Prohibition:
The So-Called War on Drugs

Page Three
The War on Drugs, Page One

This page consists of links to numerous web sites which have information concerning the use and effects of psychoactive drugs and concerning the consequences to society of the criminalization of drug usage. Numerous documents that were linked to in earlier versions of this page have moved or have disappeared. None of the links below are guaranteed to remain valid, so if you find a page that you wish to see again it's best to save it to disk.

Links on this page were added during 1996-2003. For similar links added after 2003 see:

Prohibition: The So-Called War on Drugs, Page Two



At this time the Gulag Archipelago, the scattered islands of prisons in which hundreds of thousands of non-violent people are locked away for half their lives for their opposition to the disgraceful and immoral policies of a tyrannical and dictatorial state, is not in Russia, rather it is in the United States of America. This is a crime against humanity for which the government of the United States is and will long be despised.

America, with less than 5 percent of the world population, has a quarter of the world's prisoners. There are six times as many Americans behind bars as are imprisoned in the 12 countries that make up the entire European Union, even though those countries have 100 million more citizens than the United States. Our jails and prisons have become the 51st state, with a greater combined population than Alaska, North Dakota and South Dakota. — Editorial, San Jose Mercury News, 1999-12-31.


The Effective National Drug Control Strategy

"Contrary to General McCaffrey's claims, the drug war still relies overwhelmingly on incarcerating drug users and trying to interdict drugs - the two least effective methods of reducing drug abuse," said Kevin Zeese, President of Common Sense for Drug Policy and one of the report's lead authors.  "We know what works, but General McCaffrey keeps investing in strategies that are destroying families, hurting kids and undermining the Constitution."

The Network of Reform Groups (NRG) - a coalition of two dozen organizations working for more sensible drug policies, who collectively represent over 100,000 people - examined government data and independent research, concluded that the drug war has not deterred children from using illegal drugs, nor has it resulted in fewer deaths and injuries from drug use.

The report found that:

  • The U.S.  government spent $3.6 billion on the drug war in 1988, and will spend $17.9 billion in 1999 - $2 out of $3 are spent on law enforcement.

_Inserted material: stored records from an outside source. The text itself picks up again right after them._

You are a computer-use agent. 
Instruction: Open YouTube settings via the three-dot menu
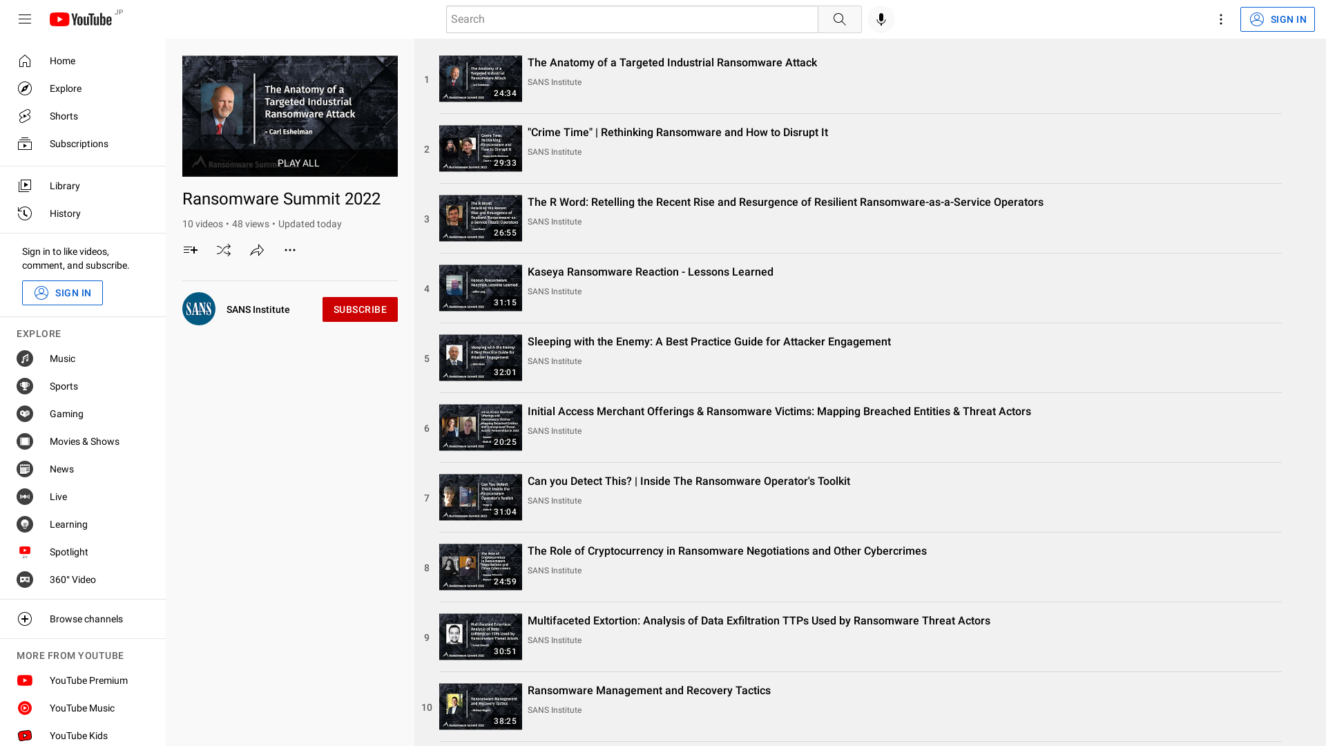point(1221,19)
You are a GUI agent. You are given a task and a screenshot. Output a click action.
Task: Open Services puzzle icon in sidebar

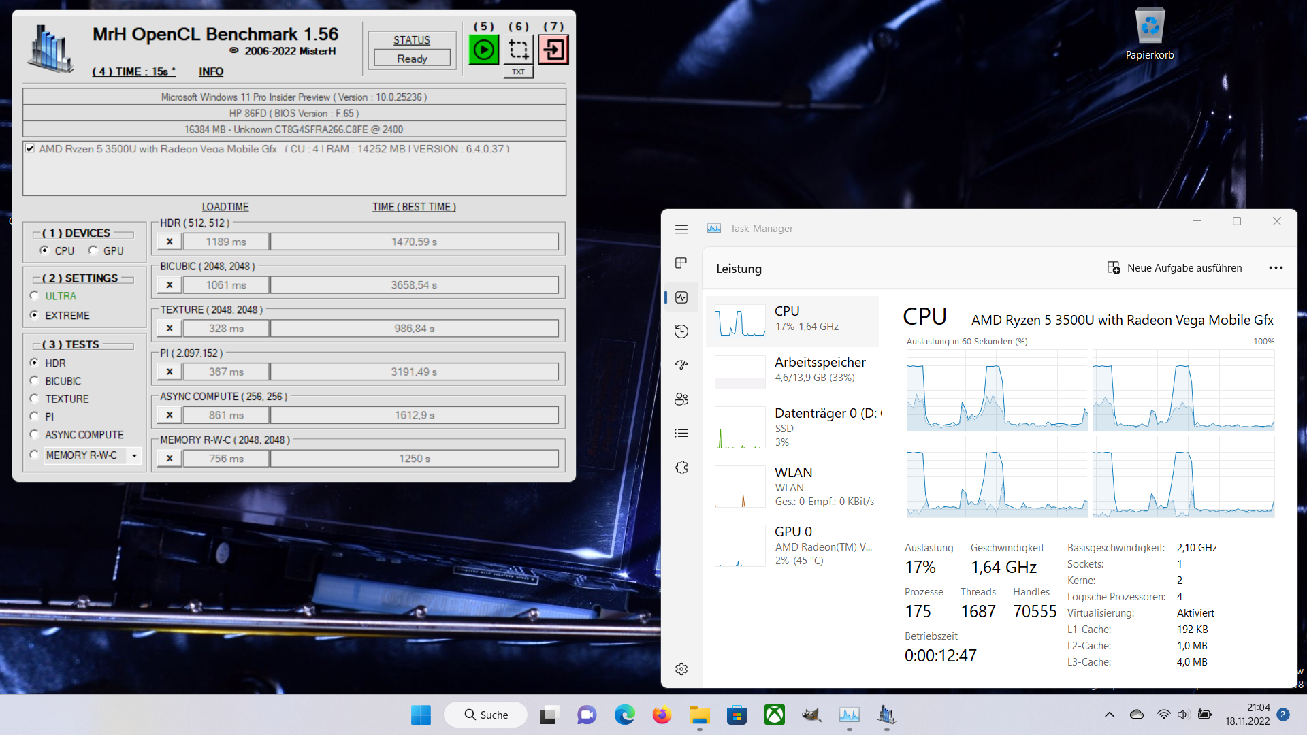point(681,468)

  • From 1985 to 1995, 85 percent of the increase in the federal prison population was due to drug convictions.   Due to mandatory sentencing drug offenders spend more time in jail (82.2 months) than rapists (73.3 months).

  • Drug overdose deaths are up 540 percent since 1980, 33 people per day are infected with HIV from injection drug use and it is becoming the engine for a new epidemic -- Hepatitis C.

  • The price of heroin and cocaine has dropped since 1981, while purity of both drugs has increased.

The report recommends that the Drug Czar

  • Create a non-partisan panel of experts to evaluate current drug control efforts.  All options from legalization to prohibition should be considered.

  • Provide funding for drug treatment on request and require coverage of drug treatment by health insurance.

  • Increase funding for drug abuse prevention and redirect DARE funding into more effective programs.

  • Increase drug treatment services for women.

  • End the sentencing disparity between crack and powder cocaine as well as racially disproportionate law enforcement.

  • Allow judges to sentence drug offenders by eliminating "mandatory minimum" drug sentences.

  • Provide federal funding for needle exchange programs.

  • Reverse the trend toward cutting school budgets to invest in prisons.

  • Enact "family friendly" laws that keep families together, kids in school and social networks intact.